Ese mismo año durante una clase de lenguaje se nos impuso la lectura del cuento El monte de las ánimas de Gustavo Adolfo Bécquer. Esos instantes transformaban el alumno sometido al tedío que vivía en mí en un niño concentrado en cada una de las palabras. Fui mal estudiante y mejor lector durante esa época, también podría decirse que en la actualidad, en ese aspecto creo no haber cambiado.

Deslumbrado tras esa primera visión de Bécquer quise saber más. Con una pericia, de la que eran incapaces mis compañeros de percha, leí la referencia que, con letra minúscula, constaba al pie del último párrafo de la narración. Por eso, en mi cumpleaños pedí como regalo  Rimas y Leyendas de Bécquer. Fue mi tío Antonio, que, en mi mundo infantil, se tornaba en Totó, el alma espléndida que puso en mis manos el deseado libro. Me pareció un tanto enclenque el volumen, lo esperaba con más páginas, pero me resigné.

En primer lugar sobrevolé las rimas, que me parecieron sensibleras y carentes de la suficiente donosura y virilidad. En cambio releí varias veces las leyendas bécquerianas, sorianas y organistas. Por un motivo incomprensible, teniendo en cuenta el que yo era por entonces, tras varios meses volví sobre las rimas. No me parecieron gran cosa, pero sí despertaron en mí curiosidad por la poesía. Con mi petulencia de entonces pensé: "No están del todo mal estos poemas, pero se les podría sacar mayor partido con una buena dosis de negrura". Tuvo que llegar Antonio Fernández Molina, diez años más tarde, para redescubrirme a Bécquer.

Supe del romanticismo a través del autor de Rimas y Leyendas. Intenté escarbar más en esa veta que se me antojaba dorada, porque para mí inconsciente mente:"tal vez en otro seguidor del movimiento encuentre lo que busco". Pasé sin demasiado entusiasmo por Rosalía de Castro. Cúlpese a mi edad o a mi ignorancia que no me estremeciera. Pero seguí buscando. Revisé lecturas y hallé La canción del pirata, que, por entonces, gracias a la desvirtualización educativa, el que esto escribe lo consideraba un poema infantil. Pero me introduje en la biografía de su autor y en su Diablo mundo, para seguir con El estudiante de Salamanca y me dije: ¡Hombreee, esto sí! Algunos años después en el instituto todavía declaraba mi entusiasmo por Espronceda, incluso llegué a quejarme cuandom en lo apretado del curso, un profesor quiso eliminarlo del programa de ese año. Recuerdo que ante mis inquisitivas preocupaciones respondió el educador: "Voy a eliminar a Espronceda y a dejar a Bécquer porque este segundo me parece más importante". "Pero a mí no", le respondí con insolencia imperdonable.

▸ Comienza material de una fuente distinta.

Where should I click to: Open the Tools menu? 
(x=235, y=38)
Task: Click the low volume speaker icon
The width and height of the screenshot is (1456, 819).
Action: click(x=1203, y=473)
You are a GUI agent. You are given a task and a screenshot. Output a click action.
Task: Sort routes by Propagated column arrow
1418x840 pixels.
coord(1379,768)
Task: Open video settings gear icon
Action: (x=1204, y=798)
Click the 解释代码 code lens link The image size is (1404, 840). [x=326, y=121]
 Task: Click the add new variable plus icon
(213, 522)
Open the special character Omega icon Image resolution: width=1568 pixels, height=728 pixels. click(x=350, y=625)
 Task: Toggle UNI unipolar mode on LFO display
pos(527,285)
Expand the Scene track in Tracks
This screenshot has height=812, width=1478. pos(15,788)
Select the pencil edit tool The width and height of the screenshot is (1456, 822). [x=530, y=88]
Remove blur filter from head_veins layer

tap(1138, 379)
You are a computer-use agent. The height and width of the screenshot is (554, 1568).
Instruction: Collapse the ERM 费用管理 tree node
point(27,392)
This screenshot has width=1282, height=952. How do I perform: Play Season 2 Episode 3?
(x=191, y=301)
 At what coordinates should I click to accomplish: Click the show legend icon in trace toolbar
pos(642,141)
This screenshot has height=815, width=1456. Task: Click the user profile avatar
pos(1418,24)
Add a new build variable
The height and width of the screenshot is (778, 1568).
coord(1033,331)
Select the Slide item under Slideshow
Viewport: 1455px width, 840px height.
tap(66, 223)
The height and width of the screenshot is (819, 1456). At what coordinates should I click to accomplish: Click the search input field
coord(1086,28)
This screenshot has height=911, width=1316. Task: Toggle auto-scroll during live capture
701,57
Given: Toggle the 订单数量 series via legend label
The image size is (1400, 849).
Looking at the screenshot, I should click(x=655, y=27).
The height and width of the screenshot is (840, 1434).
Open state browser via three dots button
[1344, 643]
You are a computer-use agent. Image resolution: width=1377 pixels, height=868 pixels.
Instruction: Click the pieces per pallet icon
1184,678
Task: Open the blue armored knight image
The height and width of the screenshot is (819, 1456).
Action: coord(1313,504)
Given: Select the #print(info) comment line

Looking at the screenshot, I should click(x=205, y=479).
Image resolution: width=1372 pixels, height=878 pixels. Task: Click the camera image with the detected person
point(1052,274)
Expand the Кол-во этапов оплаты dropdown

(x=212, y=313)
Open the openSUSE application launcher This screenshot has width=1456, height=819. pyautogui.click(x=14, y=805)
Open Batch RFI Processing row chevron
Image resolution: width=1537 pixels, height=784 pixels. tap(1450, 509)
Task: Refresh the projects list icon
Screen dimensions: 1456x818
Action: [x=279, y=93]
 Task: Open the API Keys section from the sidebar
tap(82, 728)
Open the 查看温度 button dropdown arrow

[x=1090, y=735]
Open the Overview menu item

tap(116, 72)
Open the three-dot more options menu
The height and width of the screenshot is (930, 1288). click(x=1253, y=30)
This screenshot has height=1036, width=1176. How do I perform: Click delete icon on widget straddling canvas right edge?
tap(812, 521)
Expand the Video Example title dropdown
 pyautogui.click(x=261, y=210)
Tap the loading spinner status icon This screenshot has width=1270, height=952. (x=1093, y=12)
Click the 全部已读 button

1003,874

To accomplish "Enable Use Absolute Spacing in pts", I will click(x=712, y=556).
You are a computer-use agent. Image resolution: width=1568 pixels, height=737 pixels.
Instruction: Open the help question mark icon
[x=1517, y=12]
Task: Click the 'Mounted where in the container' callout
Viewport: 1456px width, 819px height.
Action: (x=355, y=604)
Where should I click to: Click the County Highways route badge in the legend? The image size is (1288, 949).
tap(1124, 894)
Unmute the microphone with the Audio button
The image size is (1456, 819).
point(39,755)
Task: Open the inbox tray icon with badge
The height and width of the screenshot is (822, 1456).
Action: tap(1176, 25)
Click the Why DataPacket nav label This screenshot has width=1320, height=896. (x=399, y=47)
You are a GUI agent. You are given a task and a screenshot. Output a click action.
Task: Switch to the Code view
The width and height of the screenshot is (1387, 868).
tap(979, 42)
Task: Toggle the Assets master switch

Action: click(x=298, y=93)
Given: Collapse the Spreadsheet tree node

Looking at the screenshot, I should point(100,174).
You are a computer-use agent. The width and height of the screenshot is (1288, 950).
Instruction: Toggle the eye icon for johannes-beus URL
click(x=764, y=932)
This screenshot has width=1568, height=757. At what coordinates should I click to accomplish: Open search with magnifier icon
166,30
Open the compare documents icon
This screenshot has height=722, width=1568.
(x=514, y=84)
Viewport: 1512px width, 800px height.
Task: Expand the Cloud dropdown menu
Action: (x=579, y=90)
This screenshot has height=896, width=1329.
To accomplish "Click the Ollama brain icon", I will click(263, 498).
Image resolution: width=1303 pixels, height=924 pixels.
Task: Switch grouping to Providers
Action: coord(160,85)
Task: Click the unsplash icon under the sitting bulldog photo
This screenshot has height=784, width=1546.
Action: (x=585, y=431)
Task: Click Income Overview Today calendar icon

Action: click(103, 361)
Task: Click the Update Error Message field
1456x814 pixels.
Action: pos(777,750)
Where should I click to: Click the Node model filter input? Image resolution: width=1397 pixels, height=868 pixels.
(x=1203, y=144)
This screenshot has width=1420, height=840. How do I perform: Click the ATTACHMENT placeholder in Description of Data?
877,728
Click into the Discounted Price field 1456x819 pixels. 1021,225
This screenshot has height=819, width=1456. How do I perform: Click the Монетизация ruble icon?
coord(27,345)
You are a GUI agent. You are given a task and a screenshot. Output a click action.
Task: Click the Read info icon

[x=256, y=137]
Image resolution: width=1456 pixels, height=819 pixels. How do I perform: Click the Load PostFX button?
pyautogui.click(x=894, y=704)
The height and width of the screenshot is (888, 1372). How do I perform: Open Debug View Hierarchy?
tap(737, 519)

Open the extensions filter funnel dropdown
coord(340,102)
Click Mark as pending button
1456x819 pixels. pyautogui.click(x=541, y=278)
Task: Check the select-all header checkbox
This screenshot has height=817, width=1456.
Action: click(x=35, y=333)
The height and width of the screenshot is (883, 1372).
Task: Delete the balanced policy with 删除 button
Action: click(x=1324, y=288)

Seguramente no me postré ante el movimiento gótico-urbano por puro milagro. Una mañana de primavera, mientras paseaba por mi barrio, me adentré en una papeleria que prometía libros rebajados en un cartel pegado a los cristales de la vitrina. En un expositor giratorio, donde parece que los libros rueden en una noria infinita,  me topé con Federico García Lorca presentado por Seix-Barral en un tomo con doble título: Yerma, seguido de Poeta en Nueva York.

Reconozco que, como excepción, ese día comencé el libro con el poemario. Y entonces sucedió todo. Aquel libro lo leí a toda prisa, como si mi vida se encontrara en punto de fuga, como si de su deglución dependiera mi supervivencia... Y en muchos aspectos así fue. Desde entonces el virus de la poesía se inoculó en mi sangre y en mi cerebro. Como ese esfera de mercurio, de la que escribió Fernando Arrabal, y que se pasea de su corazón a su cerebro y de su cerebro a su corazón. Luego llegaron las antologías de poesía surrealista, los libros de André Breton, Sobre los ángeles, seguidos de Yo era un tonto y lo que he visto me ha hecho dos tontos de Alberti, Tristan Tzara, el dadaísmo, Vicente Aleixandre, antologías del 27 entredevoradas en mi cerebro, el encuentro fulminante con el museo Salvador Dalí de Figueras primero durante unas vacaciones de verano, luego en un viaje de estudios... Toda mi fiebre poética  se produjo en el instante de esa lectura que comencé como un niño escéptico y que terminé con fervor, con los ojos empañados por el otro lado y con una visión nueva de mí y del mundo.